(Supplied material begins)
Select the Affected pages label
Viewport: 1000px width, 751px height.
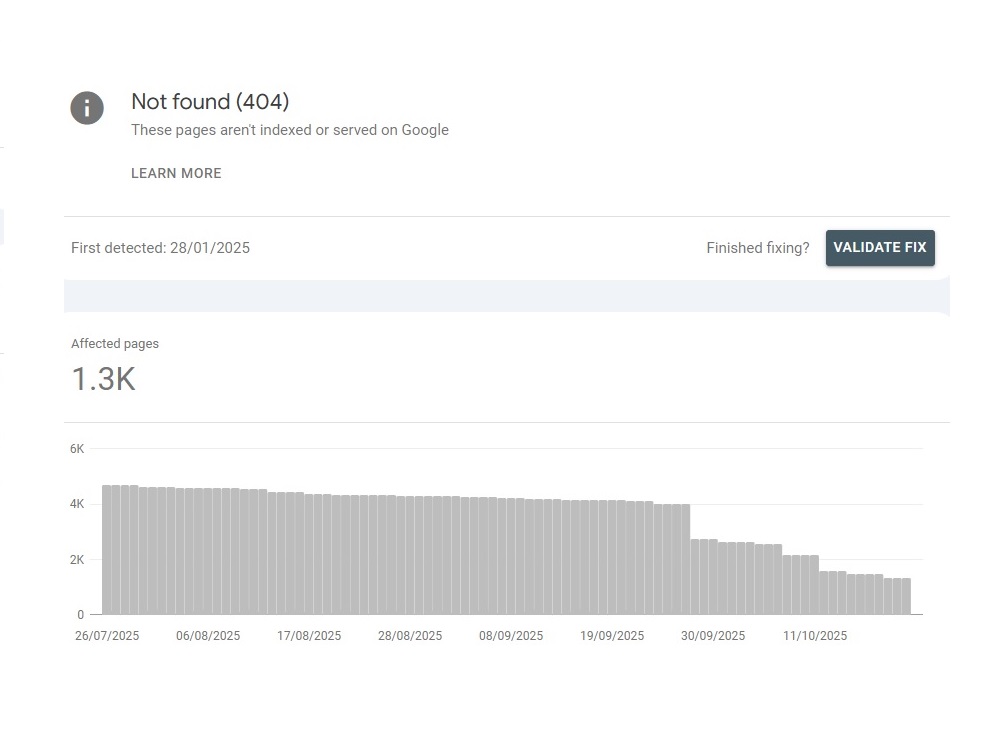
(Supplied material ends)
(Supplied material begins)
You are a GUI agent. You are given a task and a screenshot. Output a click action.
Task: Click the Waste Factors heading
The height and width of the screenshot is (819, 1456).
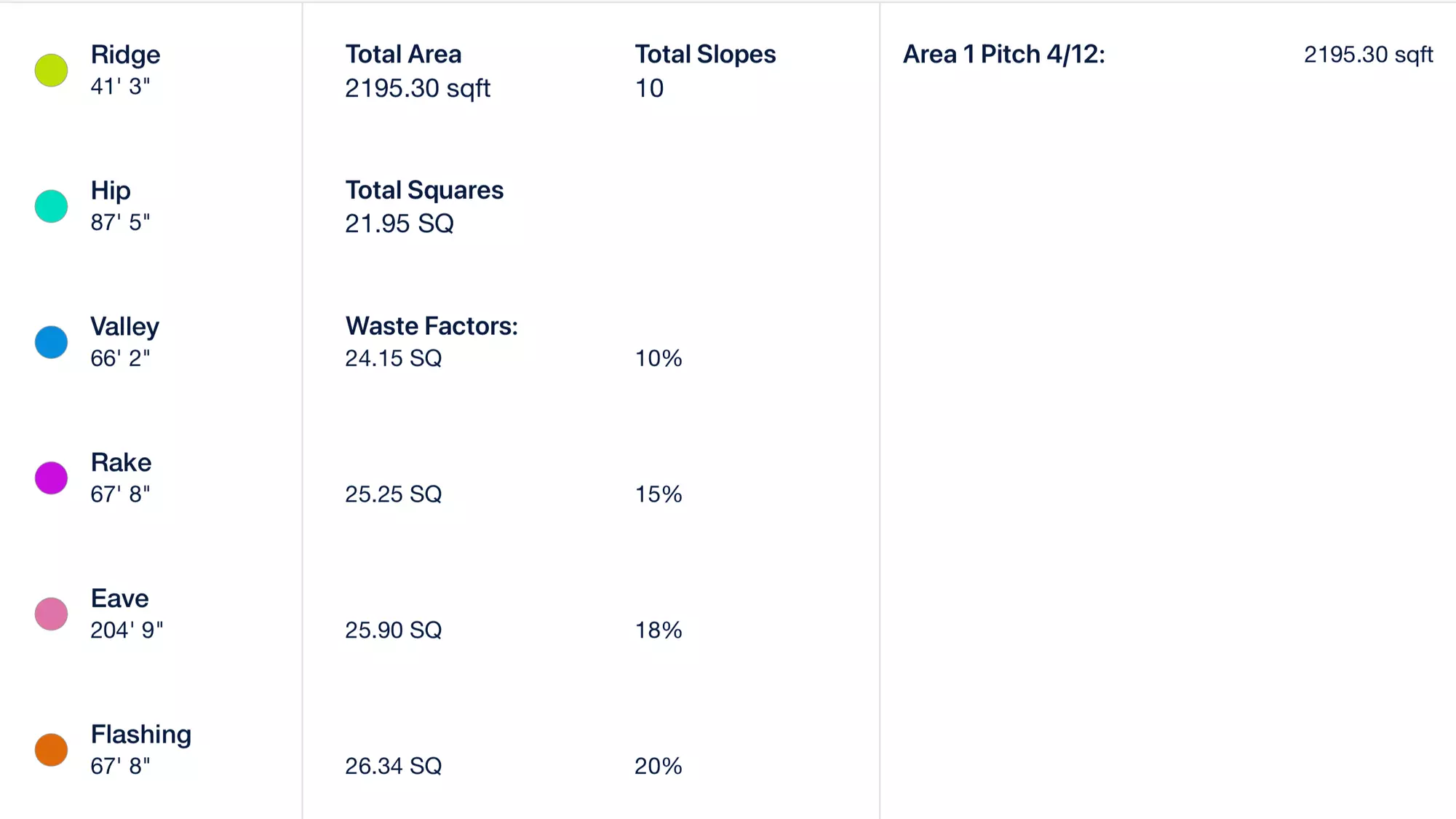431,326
(Supplied material ends)
### Prompt
Only the lines above from the line with "Select the Affected pages label" to the line with "Viewport: 1000px width, 751px height.", those two lines included, should be reproduced exactly.

### Response to this exercise
Select the Affected pages label
Viewport: 1000px width, 751px height.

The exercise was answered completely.